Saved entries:
----------
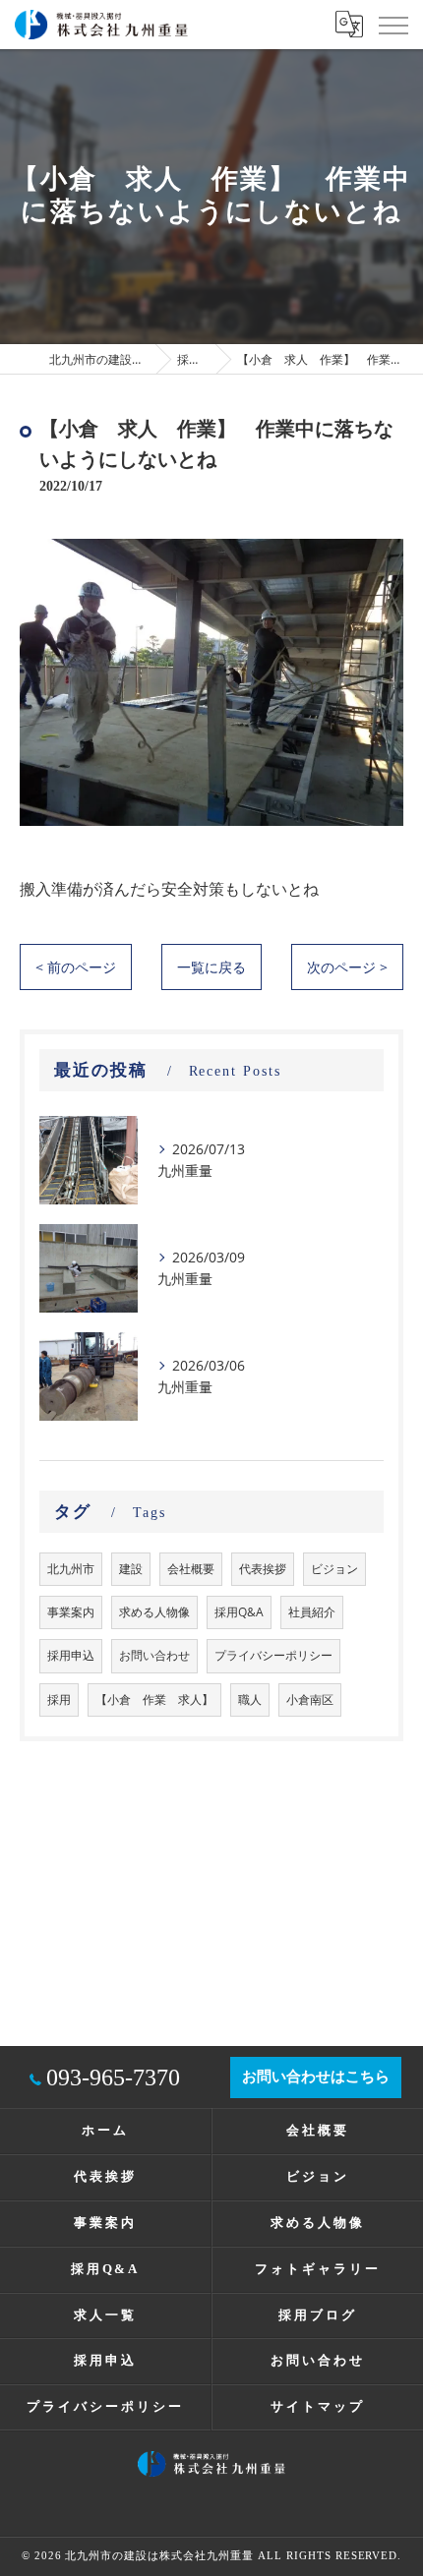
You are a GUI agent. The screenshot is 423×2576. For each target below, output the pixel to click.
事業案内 (70, 1612)
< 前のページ (75, 967)
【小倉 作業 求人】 (154, 1699)
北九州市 (70, 1568)
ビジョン (334, 1568)
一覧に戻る (211, 967)
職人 (250, 1699)
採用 (59, 1699)
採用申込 (70, 1655)
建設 (131, 1568)
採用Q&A (239, 1612)
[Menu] (392, 23)
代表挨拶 (262, 1568)
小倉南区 (309, 1699)
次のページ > (347, 967)
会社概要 (190, 1568)
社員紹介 (311, 1612)
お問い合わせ (154, 1655)
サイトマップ (317, 2406)
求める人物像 (154, 1612)
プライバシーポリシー (273, 1655)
----------
## What you need to do
Transcribe exactly, and only, the lines from the one with "職人 (250, 1699)" through the last line of the data.

## Exercise result
職人 (250, 1699)
採用 (59, 1699)
採用申込 (70, 1655)
建設 (131, 1568)
採用Q&A (239, 1612)
[Menu] (392, 23)
代表挨拶 (262, 1568)
小倉南区 (309, 1699)
次のページ > (347, 967)
会社概要 (190, 1568)
社員紹介 (311, 1612)
お問い合わせ (154, 1655)
サイトマップ (317, 2406)
求める人物像 (154, 1612)
プライバシーポリシー (273, 1655)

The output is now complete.